His quarrel with Maria Riddell began to resolve itself. His health,
however had begun to deteriorate seriously during the year. As a youth he
had been the chief labourer in his father’s farm at Mount Oliphant,
Ayrshire. The effort of ploughing the farm’s rough ground had placed a
great strain on his heart and the result of this was now causing him
increasing suffering. He wrote to Maria Riddell that he was "so ill as to
be scarce able to hold this miserable pen to this miserable paper." He
believed he had rheumatic fever. Nevertheless he continued to take a keen
interest in the town’s affairs and wrote to the provost, David Staig about
an anomaly in a tax on beer which was losing the Town Council money:
"I have been for some time turning my attention to a branch of your good
towns revenue, where, I think, there is much to amend: I mean the ‘Twa
Pennies’ on Ale. The Brewers ... within the jurisdiction pay accurately;
but three Common Brewers in the Brigend, whose consumpt is almost
entirely in Dumfries, pay nothing; Annan Brewer, who daily sends in great
quantities of ale, pays nothing: and of all the English Ale, Porter, &c,
scarcely any of it pays ... Your brewers here, the Richardsons, one of
whom, Gabriel, I survey, pay annually in ‘twapennies’, about thirty pounds,
and they complain, of the unfair balance against them, in their
competition with the Bridgend, Annan and English Traders."

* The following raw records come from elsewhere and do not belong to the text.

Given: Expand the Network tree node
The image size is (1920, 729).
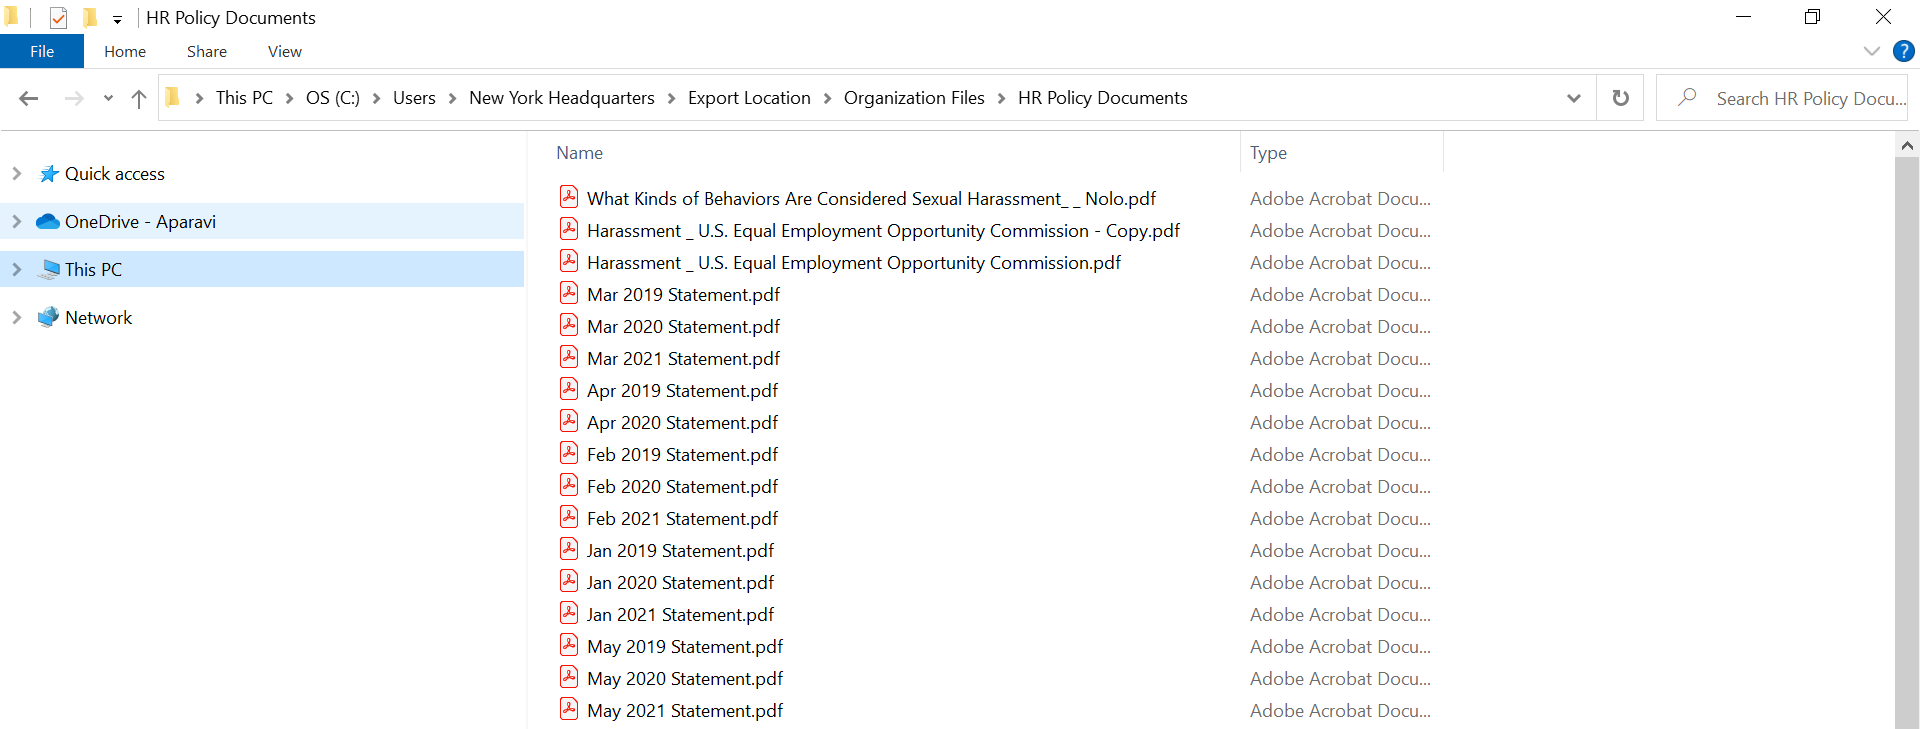Looking at the screenshot, I should 16,318.
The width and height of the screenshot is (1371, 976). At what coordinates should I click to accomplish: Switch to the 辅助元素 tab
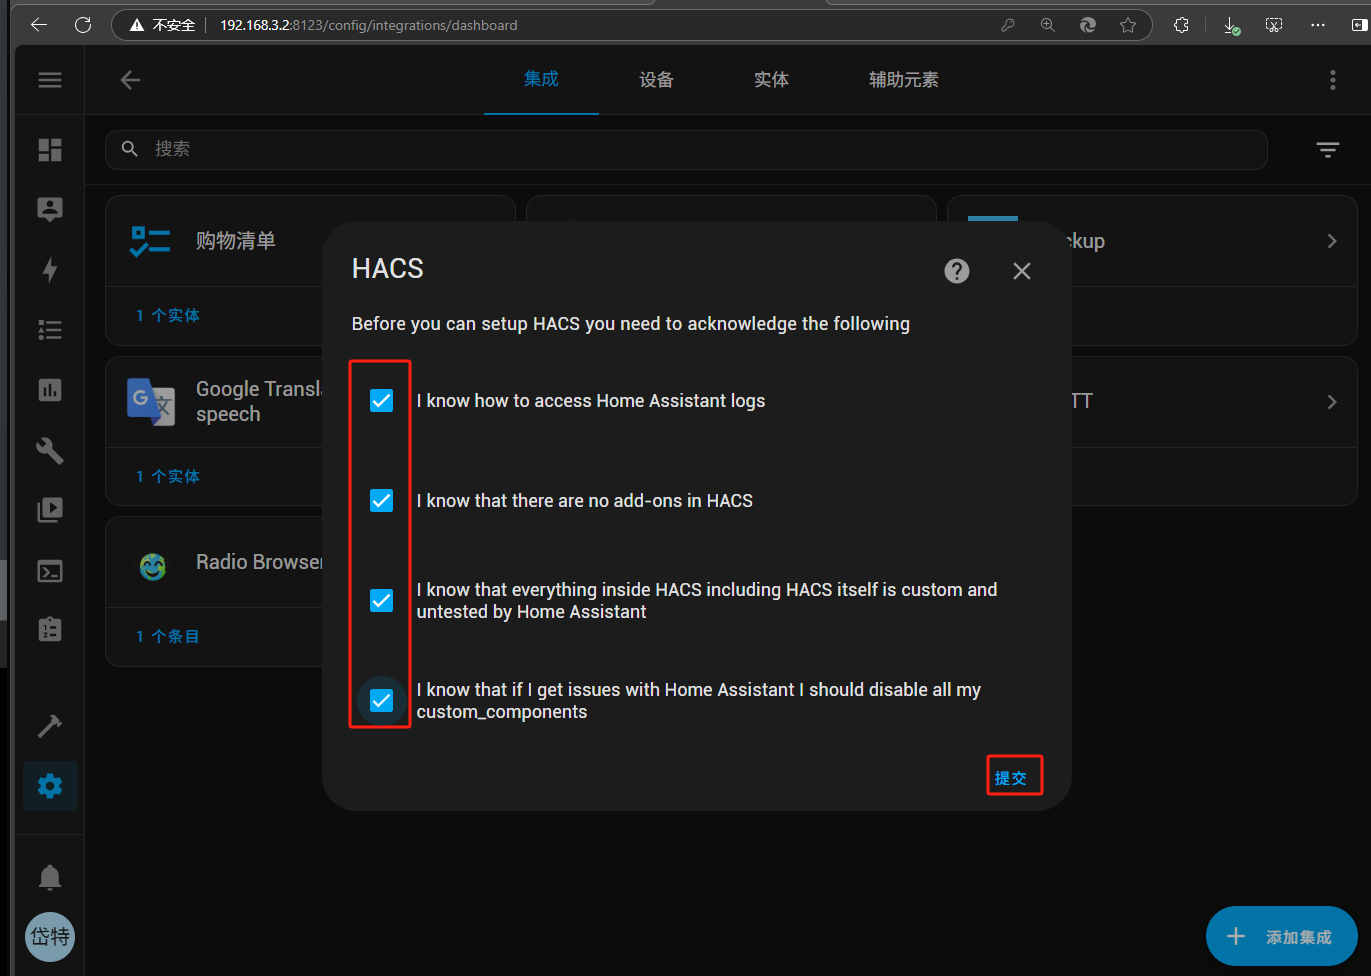903,80
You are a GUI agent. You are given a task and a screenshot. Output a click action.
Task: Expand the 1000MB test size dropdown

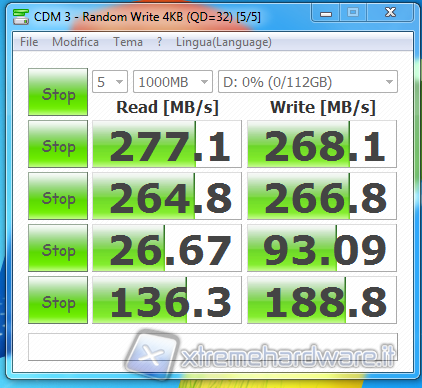click(x=173, y=82)
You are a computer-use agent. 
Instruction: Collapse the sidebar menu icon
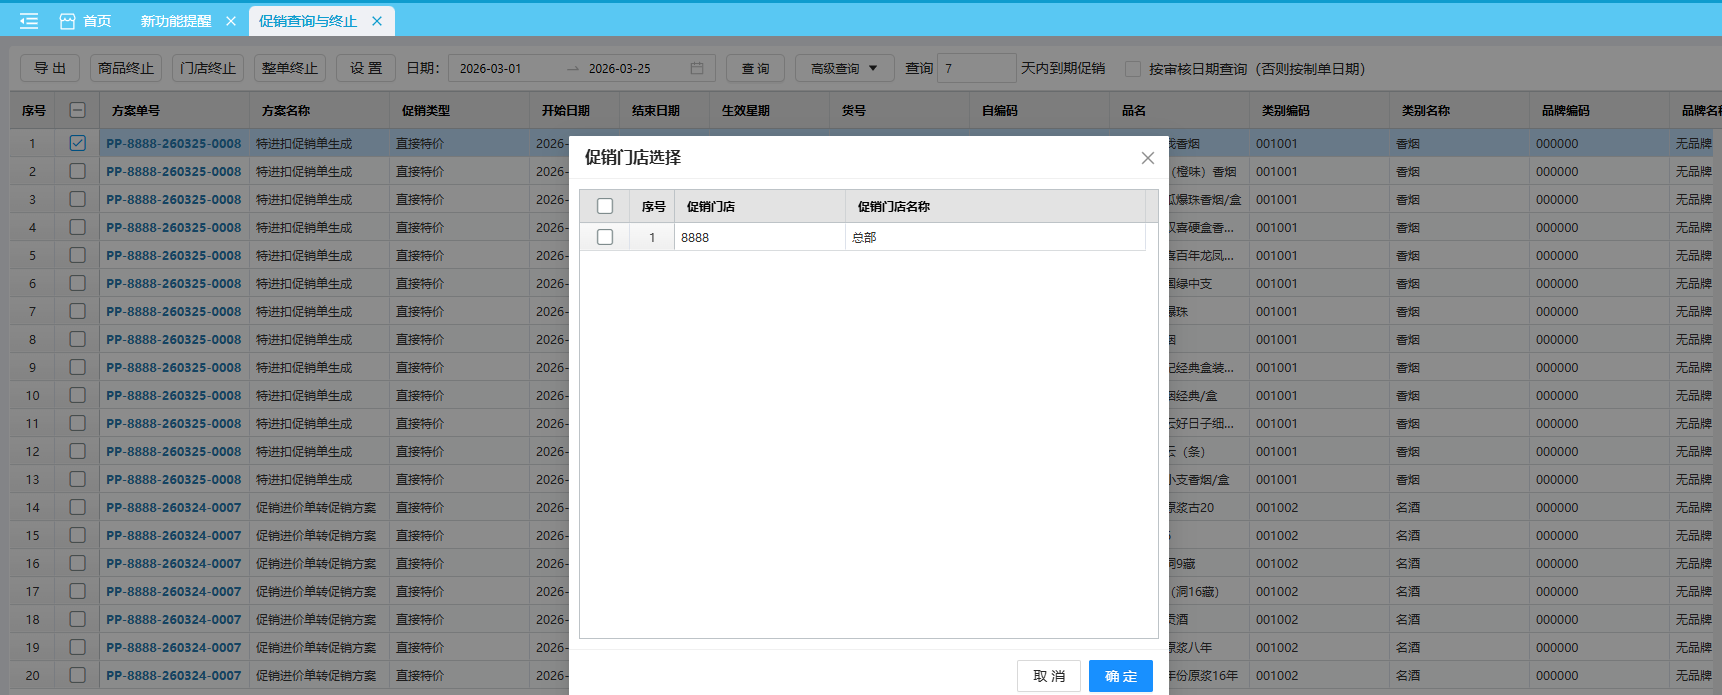[29, 21]
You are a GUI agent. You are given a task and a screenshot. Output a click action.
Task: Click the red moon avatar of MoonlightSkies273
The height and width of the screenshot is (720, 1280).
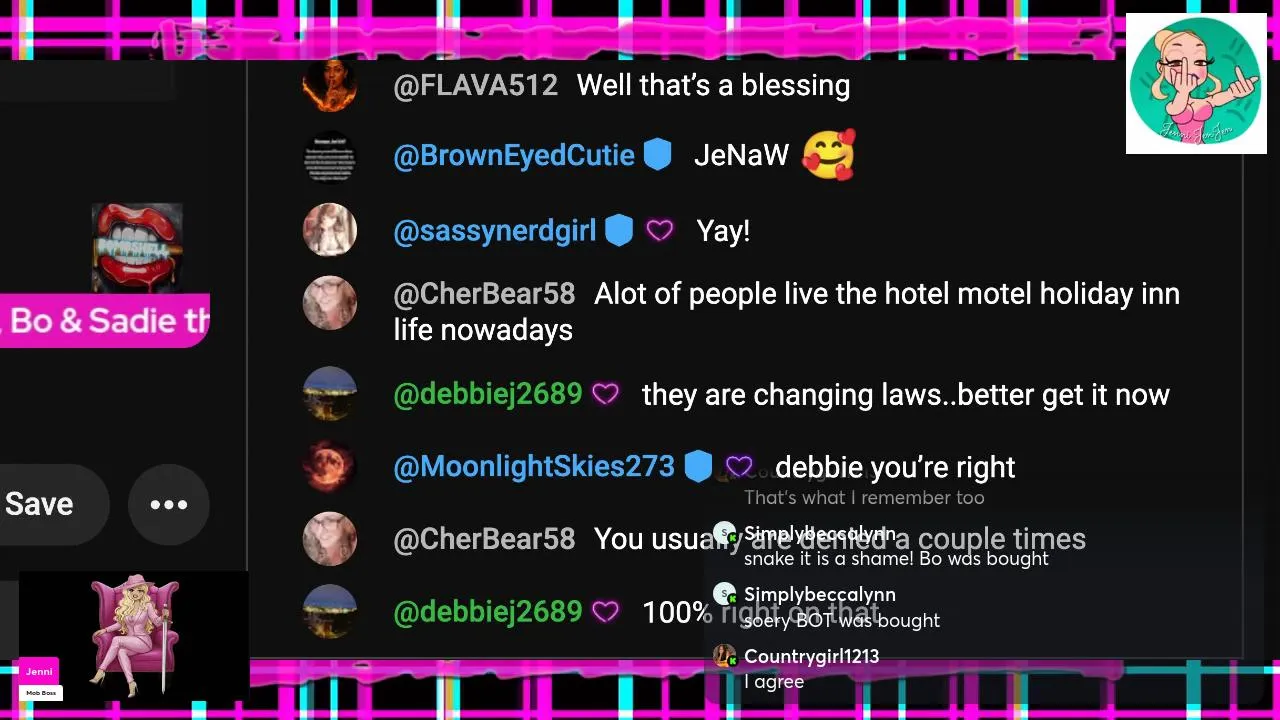[x=330, y=466]
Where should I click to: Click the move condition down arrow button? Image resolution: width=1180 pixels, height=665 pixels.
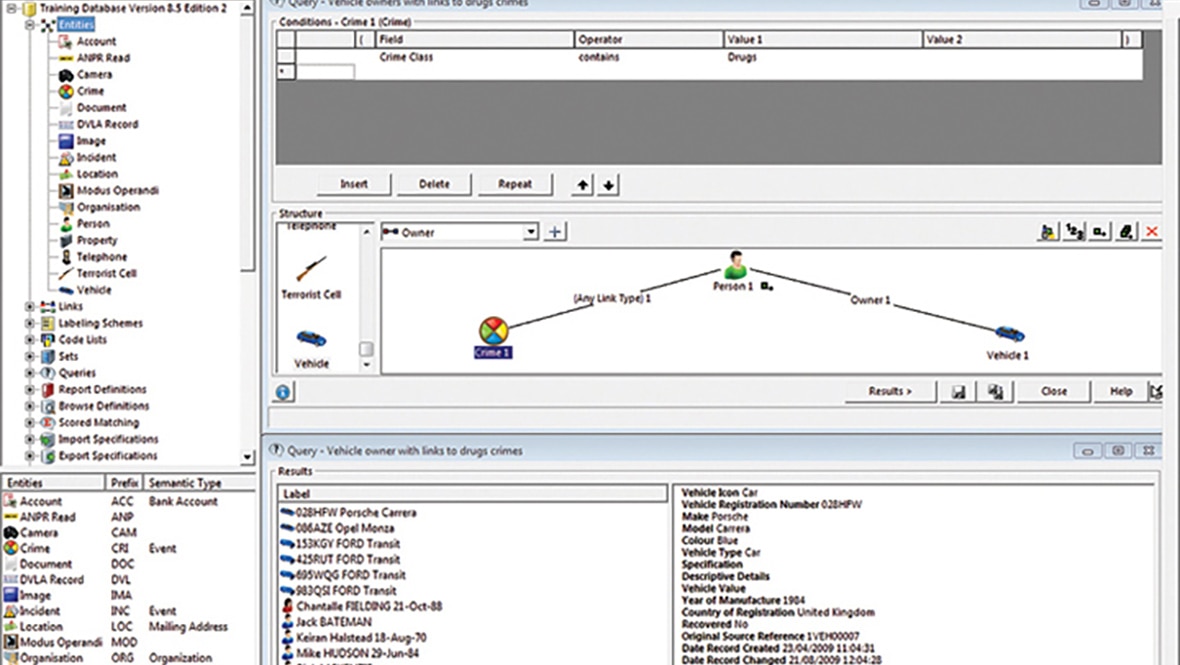(608, 185)

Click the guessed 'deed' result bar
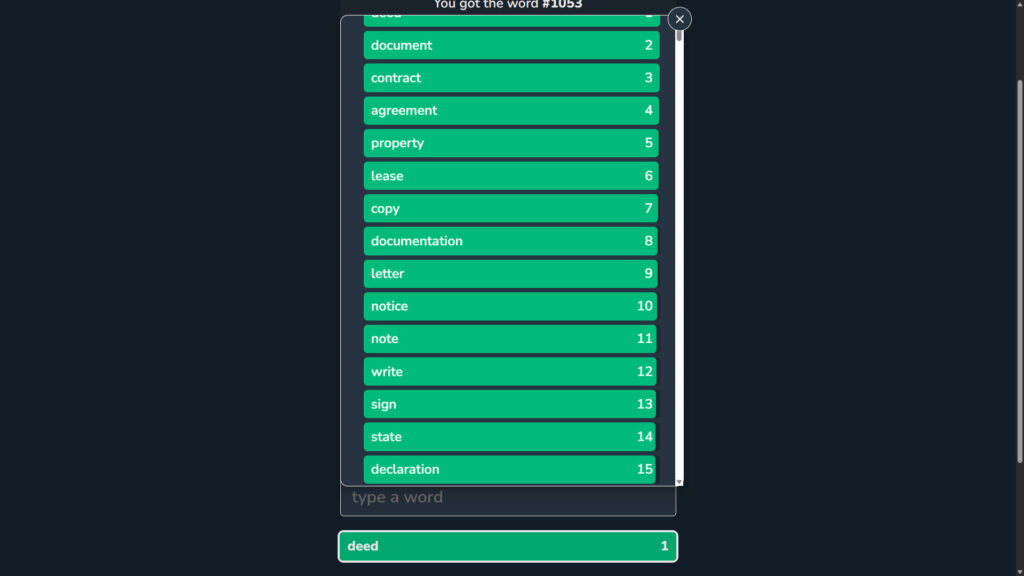click(x=508, y=546)
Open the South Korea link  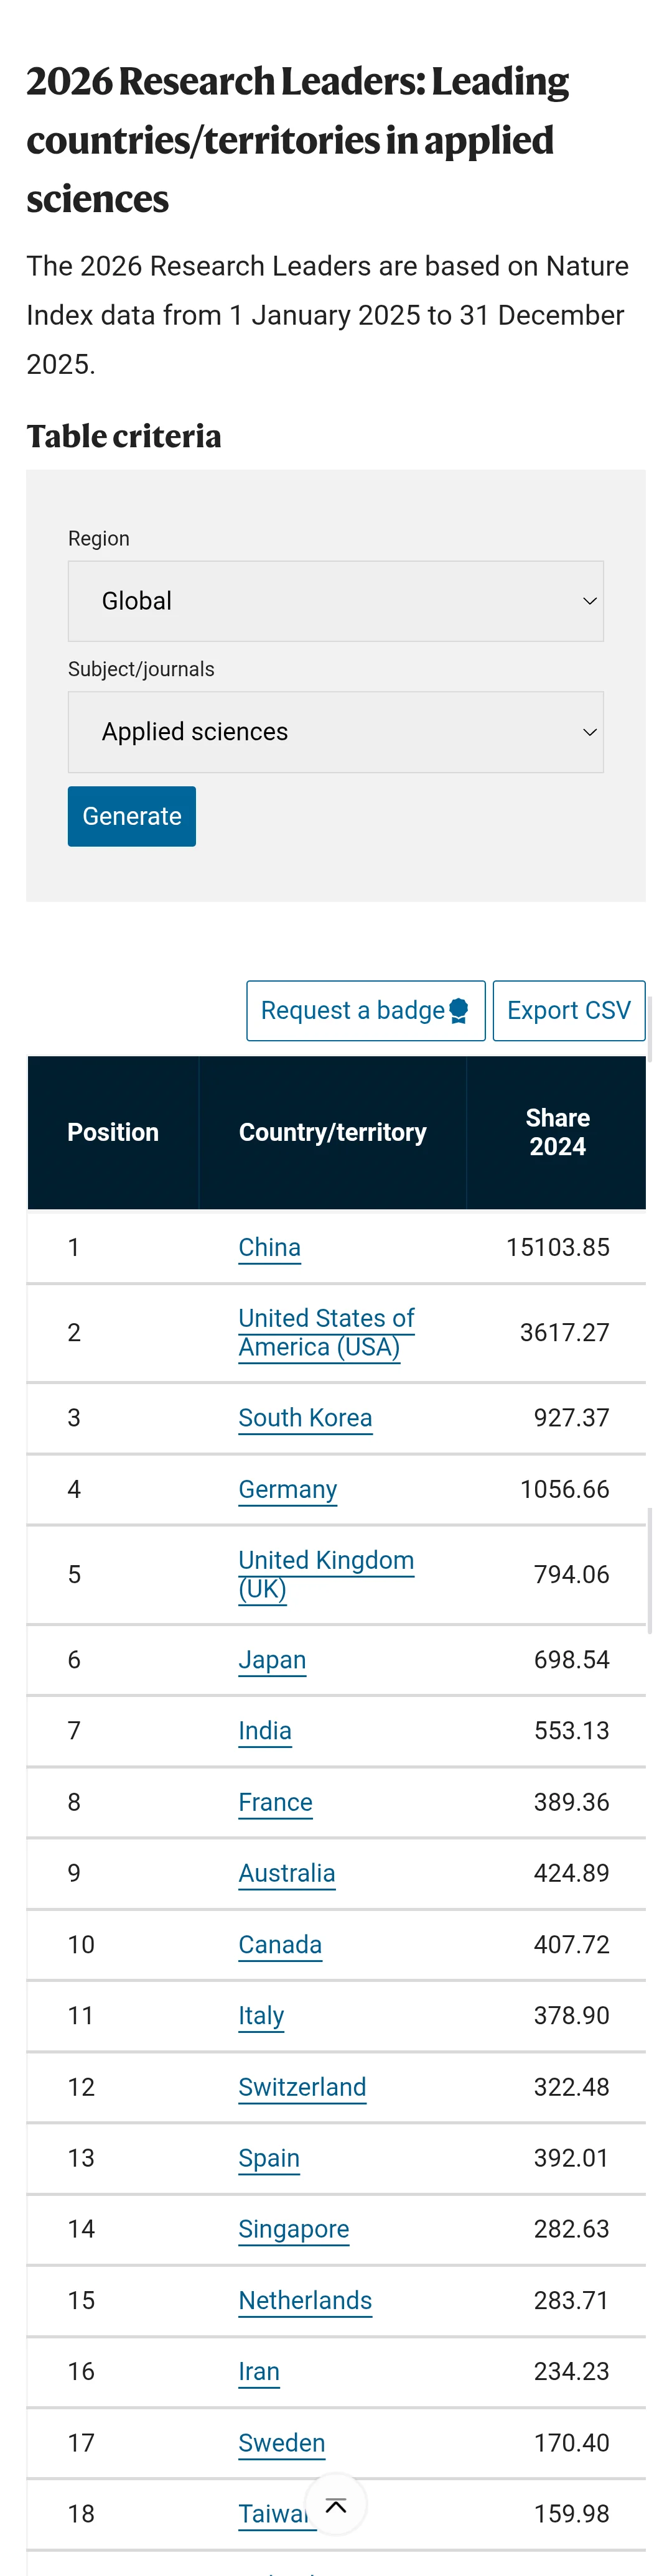tap(305, 1418)
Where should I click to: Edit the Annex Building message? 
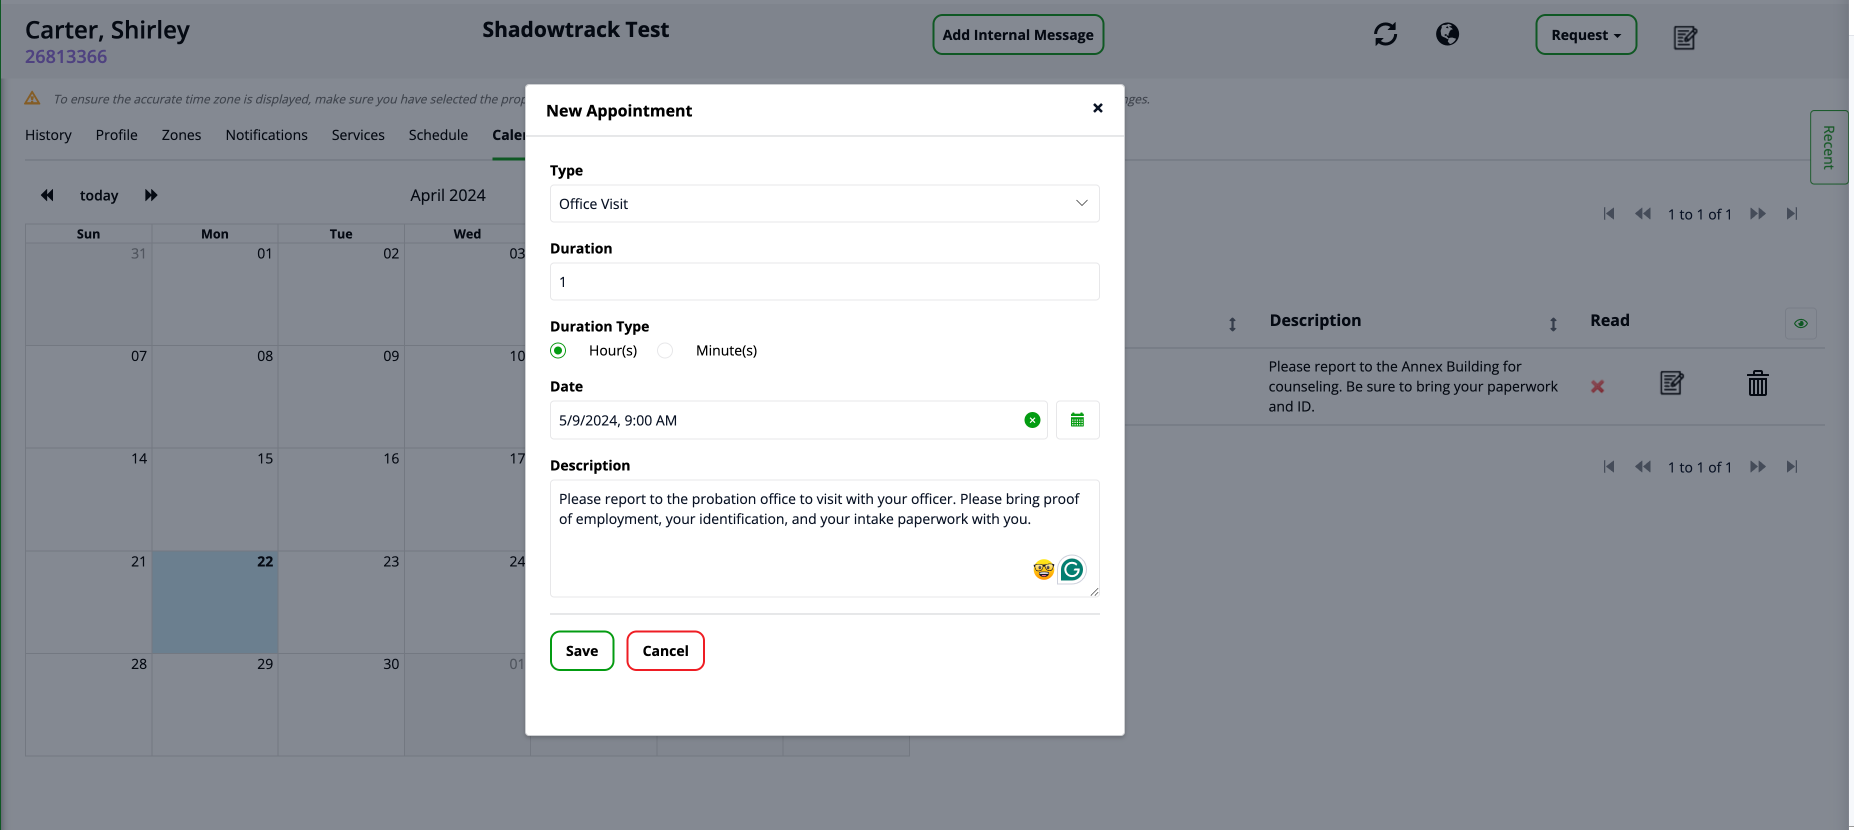1671,383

The Provost was so impressed that the Town Council agreed to levy a more
equal tax.
Robert Burns Centre Dumfries
The Black Bull Inn, Moffat
In May 1795 Alexander Reid painted a portrait of him. Burns described
it:
"there is an artist, of very considerable merit, just now in this town,
who has hit the most remarkable likeness of what I am at this moment that
I think ever was taken of anybody. It is a small miniature ..."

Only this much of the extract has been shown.